### WHAT YOU NEED TO DO
Give the data below again, word for word.

### RECORDS SHOWN

__________________________________________________

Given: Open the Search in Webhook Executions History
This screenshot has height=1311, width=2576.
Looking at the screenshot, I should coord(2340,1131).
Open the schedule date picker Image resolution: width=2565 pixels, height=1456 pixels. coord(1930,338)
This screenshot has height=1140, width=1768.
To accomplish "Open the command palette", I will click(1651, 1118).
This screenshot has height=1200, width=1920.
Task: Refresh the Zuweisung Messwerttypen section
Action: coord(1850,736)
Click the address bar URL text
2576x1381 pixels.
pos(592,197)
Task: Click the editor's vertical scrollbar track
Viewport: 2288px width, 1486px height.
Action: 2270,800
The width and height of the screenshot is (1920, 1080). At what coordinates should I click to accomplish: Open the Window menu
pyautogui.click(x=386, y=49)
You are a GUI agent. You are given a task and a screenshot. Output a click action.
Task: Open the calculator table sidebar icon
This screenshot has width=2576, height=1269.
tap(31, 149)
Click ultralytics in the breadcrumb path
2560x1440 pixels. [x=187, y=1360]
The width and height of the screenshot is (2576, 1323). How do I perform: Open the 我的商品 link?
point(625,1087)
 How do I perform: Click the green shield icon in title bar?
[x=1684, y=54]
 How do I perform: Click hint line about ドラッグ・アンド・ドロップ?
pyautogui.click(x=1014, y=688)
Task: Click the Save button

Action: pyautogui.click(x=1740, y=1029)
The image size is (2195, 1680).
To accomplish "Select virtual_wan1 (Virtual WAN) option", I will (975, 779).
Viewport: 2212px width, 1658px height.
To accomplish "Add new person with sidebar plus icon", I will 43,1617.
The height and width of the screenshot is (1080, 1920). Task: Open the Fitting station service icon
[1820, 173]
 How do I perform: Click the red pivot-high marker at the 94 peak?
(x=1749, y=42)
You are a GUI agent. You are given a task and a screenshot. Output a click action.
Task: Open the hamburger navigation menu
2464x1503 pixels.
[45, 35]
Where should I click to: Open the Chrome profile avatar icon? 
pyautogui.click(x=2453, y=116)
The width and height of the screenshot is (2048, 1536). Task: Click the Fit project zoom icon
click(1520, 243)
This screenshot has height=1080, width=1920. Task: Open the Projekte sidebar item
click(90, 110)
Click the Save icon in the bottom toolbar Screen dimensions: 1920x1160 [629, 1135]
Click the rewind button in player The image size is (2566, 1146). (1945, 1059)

__________________________________________________

### RESULT OF THIS TASK
Given: Open the Search in Webhook Executions History
This screenshot has height=1311, width=2576.
Looking at the screenshot, I should coord(2340,1131).
Open the schedule date picker Image resolution: width=2565 pixels, height=1456 pixels. coord(1930,338)
This screenshot has height=1140, width=1768.
To accomplish "Open the command palette", I will click(1651, 1118).
This screenshot has height=1200, width=1920.
Task: Refresh the Zuweisung Messwerttypen section
Action: coord(1850,736)
Click the address bar URL text
2576x1381 pixels.
pos(592,197)
Task: Click the editor's vertical scrollbar track
Viewport: 2288px width, 1486px height.
Action: 2270,800
The width and height of the screenshot is (1920, 1080). At what coordinates should I click to accomplish: Open the Window menu
pyautogui.click(x=386, y=49)
You are a GUI agent. You are given a task and a screenshot. Output a click action.
Task: Open the calculator table sidebar icon
This screenshot has width=2576, height=1269.
tap(31, 149)
Click ultralytics in the breadcrumb path
2560x1440 pixels. [x=187, y=1360]
The width and height of the screenshot is (2576, 1323). How do I perform: Open the 我的商品 link?
point(625,1087)
 How do I perform: Click the green shield icon in title bar?
[x=1684, y=54]
 How do I perform: Click hint line about ドラッグ・アンド・ドロップ?
pyautogui.click(x=1014, y=688)
Task: Click the Save button

Action: pyautogui.click(x=1740, y=1029)
The image size is (2195, 1680).
To accomplish "Select virtual_wan1 (Virtual WAN) option", I will (975, 779).
Viewport: 2212px width, 1658px height.
To accomplish "Add new person with sidebar plus icon", I will 43,1617.
The height and width of the screenshot is (1080, 1920). Task: Open the Fitting station service icon
[1820, 173]
 How do I perform: Click the red pivot-high marker at the 94 peak?
(x=1749, y=42)
You are a GUI agent. You are given a task and a screenshot. Output a click action.
Task: Open the hamburger navigation menu
2464x1503 pixels.
[45, 35]
Where should I click to: Open the Chrome profile avatar icon? 
pyautogui.click(x=2453, y=116)
The width and height of the screenshot is (2048, 1536). Task: Click the Fit project zoom icon
click(1520, 243)
This screenshot has height=1080, width=1920. Task: Open the Projekte sidebar item
click(90, 110)
Click the Save icon in the bottom toolbar Screen dimensions: 1920x1160 [629, 1135]
Click the rewind button in player The image size is (2566, 1146). (1945, 1059)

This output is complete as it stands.